On 11 October, the gunboat, with and , captured and burned the schooner Martha Washington which had been awaiting Confederate troops in Quantico (Dumfries) Creek. Ten days later, she returned to Mathias Point to engage enemy batteries there.

A week of courier duty followed; and, on the 28th, she was detached from the Potomac Flotilla and ordered to the Rappahannock River for duty in the North Atlantic Blockading Squadron.

=== Assigned to the North Atlantic blockade ===
On 6 November she captured and burned the schooner Ada at Corrotman Creek and, on the 8th, seized the ammunition storage ship Urbana. At midmonth she was ordered to Hampton Roads, Virginia, where she assumed tug and patrol duties which took her into 1862. In October 1862 she moved up to Washington, D.C. for repairs, after which she got underway for Port Royal, South Carolina, and duty in Samuel Francis Du Pont's squadron, then blockading Charleston, South Carolina.

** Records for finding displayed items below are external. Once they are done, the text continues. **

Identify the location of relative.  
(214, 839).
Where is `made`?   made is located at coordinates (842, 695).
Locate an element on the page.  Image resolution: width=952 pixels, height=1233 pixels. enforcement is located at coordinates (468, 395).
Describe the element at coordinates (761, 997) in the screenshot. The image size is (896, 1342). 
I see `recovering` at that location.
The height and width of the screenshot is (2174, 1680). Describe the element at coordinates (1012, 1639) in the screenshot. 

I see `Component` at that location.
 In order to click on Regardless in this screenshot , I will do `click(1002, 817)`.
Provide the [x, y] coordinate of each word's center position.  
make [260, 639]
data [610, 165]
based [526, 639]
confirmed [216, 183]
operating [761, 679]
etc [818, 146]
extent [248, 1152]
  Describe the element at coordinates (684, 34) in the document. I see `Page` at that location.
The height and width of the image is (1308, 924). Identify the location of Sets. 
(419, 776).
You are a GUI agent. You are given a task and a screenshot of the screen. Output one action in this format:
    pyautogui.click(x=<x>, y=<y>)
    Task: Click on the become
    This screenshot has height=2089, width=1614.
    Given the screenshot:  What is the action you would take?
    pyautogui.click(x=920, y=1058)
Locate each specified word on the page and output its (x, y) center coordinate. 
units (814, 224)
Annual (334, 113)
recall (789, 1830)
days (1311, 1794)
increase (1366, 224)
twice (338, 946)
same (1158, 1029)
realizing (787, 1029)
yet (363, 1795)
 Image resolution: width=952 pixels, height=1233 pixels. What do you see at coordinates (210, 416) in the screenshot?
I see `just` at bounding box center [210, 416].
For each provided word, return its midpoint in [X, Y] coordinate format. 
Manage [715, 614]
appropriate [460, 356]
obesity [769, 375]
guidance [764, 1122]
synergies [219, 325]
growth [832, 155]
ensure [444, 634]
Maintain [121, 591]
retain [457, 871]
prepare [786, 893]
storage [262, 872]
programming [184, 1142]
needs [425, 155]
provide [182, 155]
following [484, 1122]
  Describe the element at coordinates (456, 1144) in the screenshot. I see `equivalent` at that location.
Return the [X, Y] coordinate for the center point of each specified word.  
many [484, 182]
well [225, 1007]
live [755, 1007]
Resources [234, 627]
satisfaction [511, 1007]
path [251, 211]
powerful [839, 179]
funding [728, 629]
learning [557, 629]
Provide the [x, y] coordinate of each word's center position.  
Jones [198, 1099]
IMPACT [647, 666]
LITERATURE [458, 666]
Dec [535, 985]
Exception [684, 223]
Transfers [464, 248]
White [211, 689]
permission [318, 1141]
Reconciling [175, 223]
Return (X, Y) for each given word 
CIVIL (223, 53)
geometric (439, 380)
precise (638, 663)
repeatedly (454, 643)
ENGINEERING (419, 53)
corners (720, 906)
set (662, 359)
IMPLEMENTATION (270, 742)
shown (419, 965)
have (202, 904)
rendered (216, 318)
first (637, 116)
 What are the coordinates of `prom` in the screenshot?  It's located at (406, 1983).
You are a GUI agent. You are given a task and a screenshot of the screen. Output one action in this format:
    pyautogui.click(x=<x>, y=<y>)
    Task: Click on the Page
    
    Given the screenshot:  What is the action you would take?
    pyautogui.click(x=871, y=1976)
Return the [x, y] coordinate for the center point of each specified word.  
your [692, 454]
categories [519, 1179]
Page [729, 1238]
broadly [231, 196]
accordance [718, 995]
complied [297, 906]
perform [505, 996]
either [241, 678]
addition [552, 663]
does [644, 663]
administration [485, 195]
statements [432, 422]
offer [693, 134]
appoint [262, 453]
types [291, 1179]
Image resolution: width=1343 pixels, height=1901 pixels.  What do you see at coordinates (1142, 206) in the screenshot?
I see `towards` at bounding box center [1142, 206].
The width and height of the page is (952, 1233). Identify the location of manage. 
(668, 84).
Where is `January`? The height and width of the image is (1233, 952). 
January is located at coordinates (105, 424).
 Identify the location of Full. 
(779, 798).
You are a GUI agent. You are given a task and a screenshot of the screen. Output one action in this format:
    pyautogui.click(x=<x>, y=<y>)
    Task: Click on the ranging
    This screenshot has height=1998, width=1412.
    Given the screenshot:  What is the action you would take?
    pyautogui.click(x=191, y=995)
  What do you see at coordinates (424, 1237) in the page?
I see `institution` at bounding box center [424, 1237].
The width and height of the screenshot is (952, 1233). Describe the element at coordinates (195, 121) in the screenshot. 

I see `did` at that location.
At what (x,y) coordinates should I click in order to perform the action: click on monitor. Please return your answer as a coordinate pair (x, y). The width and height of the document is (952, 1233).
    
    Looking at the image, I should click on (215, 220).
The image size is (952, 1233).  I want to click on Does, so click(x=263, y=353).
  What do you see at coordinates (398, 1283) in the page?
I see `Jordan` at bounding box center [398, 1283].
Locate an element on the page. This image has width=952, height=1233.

Rescue arrived at Port Royal early in November. Through the summer of 1863, she performed tug and patrol duties in the anchorage area and in September shifted to Charleston. In October she returned to Port Royal to continue tug and patrol duties there until June 1864 when she was ordered to Baltimore, Maryland, for repairs.

On 2 September, she departed Baltimore and shortly thereafter resumed duty with the Potomac Flotilla. Stationed in the St. Mary's area, Rescue remained in the Potomac Flotilla through the end of the Civil War.

== Post-Civil War service ==
She then proceeded to Washington, D.C., where for the next 24 years she served as a district craft, first as a tug, then as a fireboat. Declared unserviceable in 1889, she was condemned and sold on 25 March 1891.